#### Source

>> start

ZlnHAND: standardized lnHAND. Noise areas (2) to (6) are not included.
Ztexture: standardized TEXTURE. Noise areas (2) to (6) are not included.
Cluster15, Cluster40: Cluster number by k-means clustering of 15 and 40 categories using standardized lnSLOPE, lnHAND and TEXTURE of the basin with each polygon area as the weight. The cluster number (1-15 or 1-40) is not common to other basins. A map using this data cannot be merged with different basins. Noise areas (2) to (6) are not included. On some small islands, Cluster40 was omitted.
Gcluster15, Gcluster40: Cluster number by k-means clustering of 15 and 40 categories using standardized lnSLOPE, lnHAND and TEXTURE of the global data with each polygon area as the weight. The cluster number (1-15 or 1-40) is common to other basins. A map using this data can be merged with different basins. Noise areas (2) to (6) are not included.

Properties of the cluster convergence values (CSV, XX_convergence_values_cluster15, XX_convergence_values_cluster40, Global_convergence_values_cluster15, Global_convergence_values_cluster40)

Convergence values for each clustering of ZlnSLOPE, ZlnHAND, Ztexture.

Usage of the dataset

Joining with the cluster file: The cluster file (dBASE IV; Cluster_XX, GlobalCluster_XX) can be joined with the shapefile dataset (Poly_XX) by polyID using GIS software.

Grouping the cluster: If you feel that the number of clusters (e.g. 40) is too large, you can consider grouping them by your own customized method. Please find ideas for groupings in Iwahashi and Yamazaki (2022).
Use of topographic measurements: you can create an original classification map using attributes within the polygons.
Partial reclassification: Sinks can be used to re-classify plains.In areas where CONVEXITY does not contain noise, its use may enable you to re-classify intermediate slopes.
Use of COMID: COMID (Lin et al., 2019) can be used as a key to join data on the upstream and downstream locations of unit catchments (additional river data of Lin et al. (2019) is needed). The relationship between upstream and downstream in the same unit catchment can probably be determined by the value of lnHAND.

Notes

The DEM reflects the topography at the time of measurement. Due to the nature of MERIT DEM, unevenness may remain in densely built-up areas. Therefore, the classification results are not likely to be the expected ground proxies for man-made altered areas such as reclaimed land or cut-and-fill areas, and areas of dense high-rise buildings.

>> end

#### Recorded data
>> start

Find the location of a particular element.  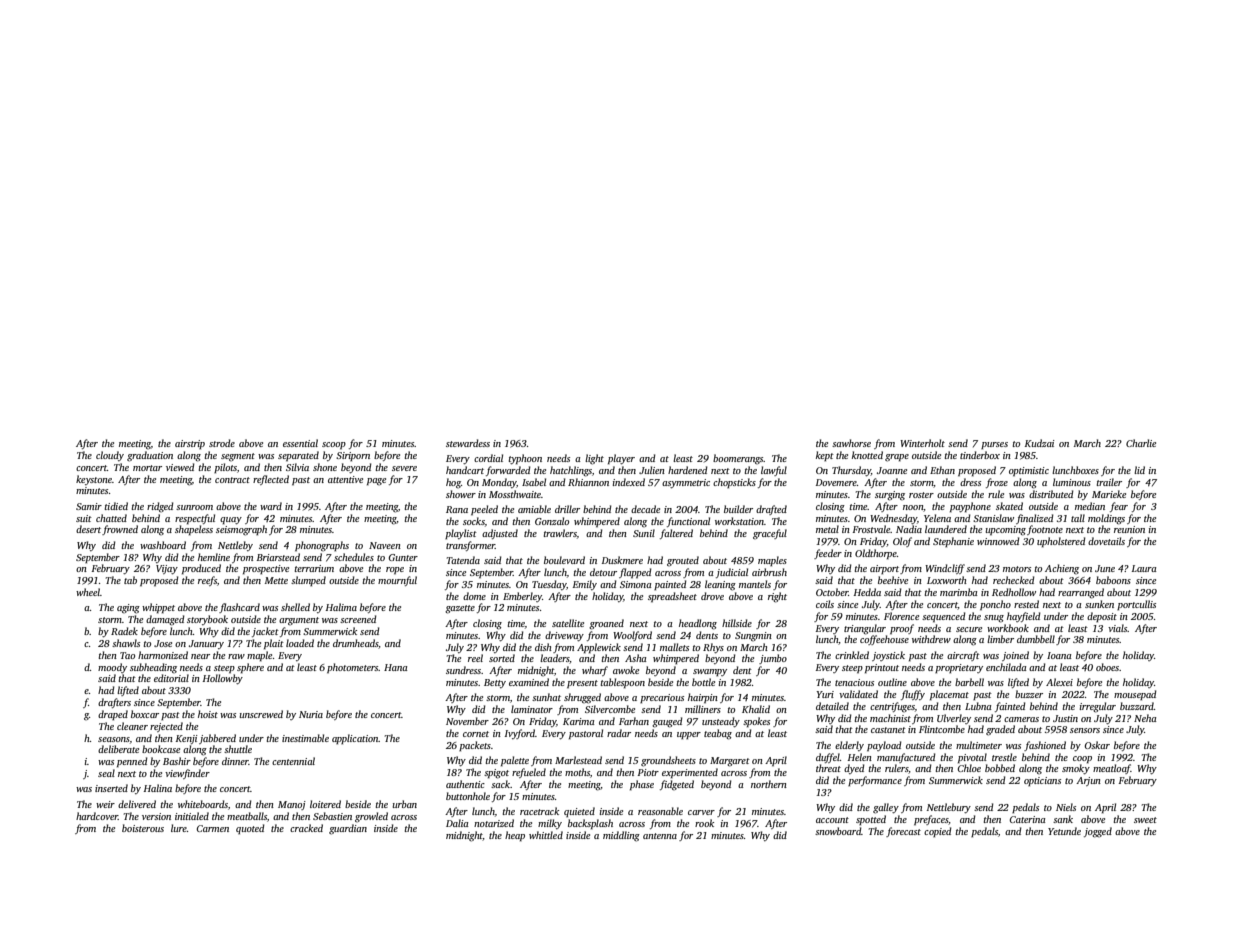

>> end
>> start

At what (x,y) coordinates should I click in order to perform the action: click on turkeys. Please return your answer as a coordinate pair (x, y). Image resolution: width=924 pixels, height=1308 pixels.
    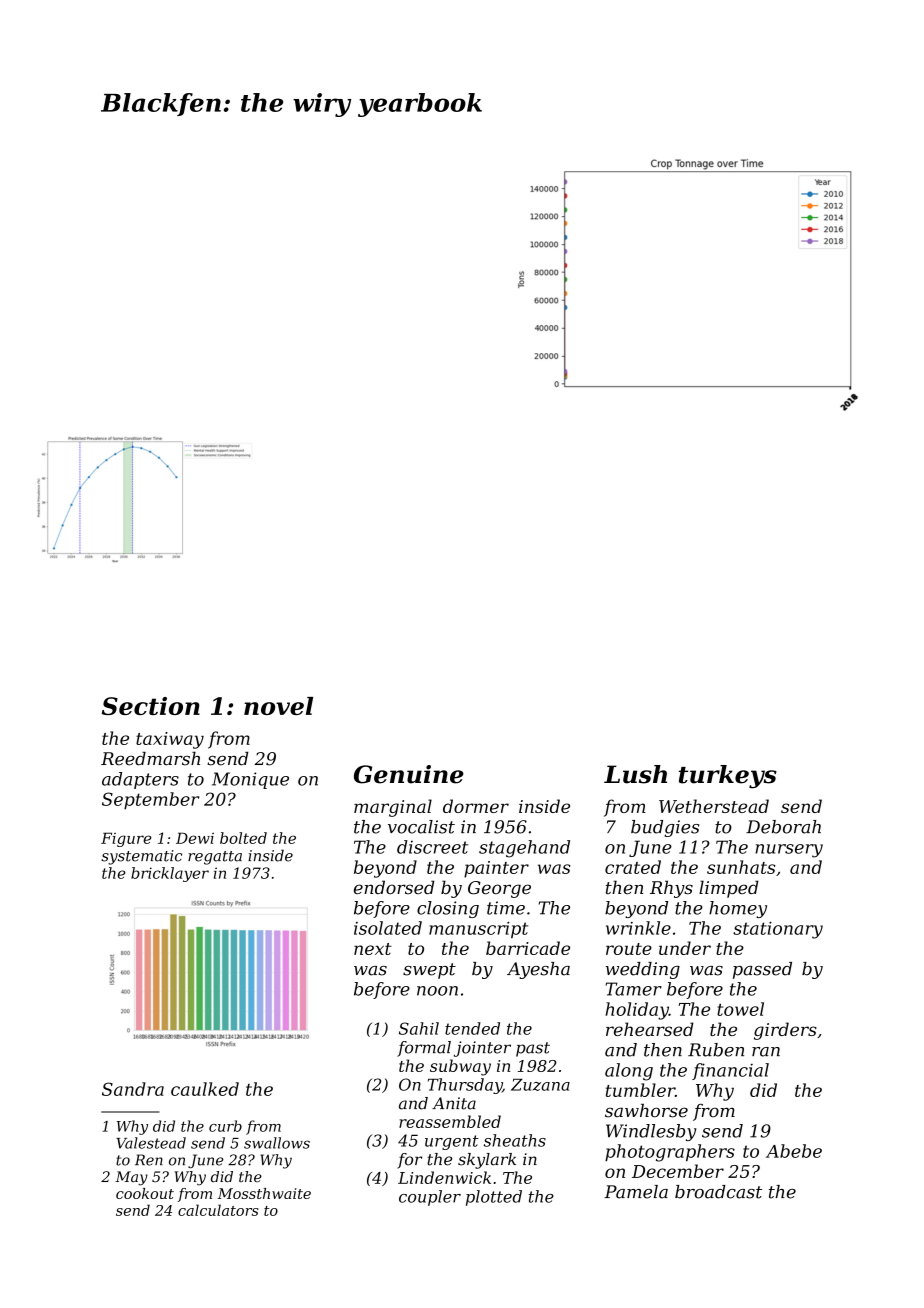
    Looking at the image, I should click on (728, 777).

>> end

#### Given request
Repeat the part of the terrain dataset notes that opens with the words containing "Grouping the cluster: If" and closes with "within the polygons.". The listing comes from a different source than the terrain dataset notes.

#### Final answer
Grouping the cluster: If you feel that the number of clusters (e.g. 40) is too large, you can consider grouping them by your own customized method. Please find ideas for groupings in Iwahashi and Yamazaki (2022).
Use of topographic measurements: you can create an original classification map using attributes within the polygons.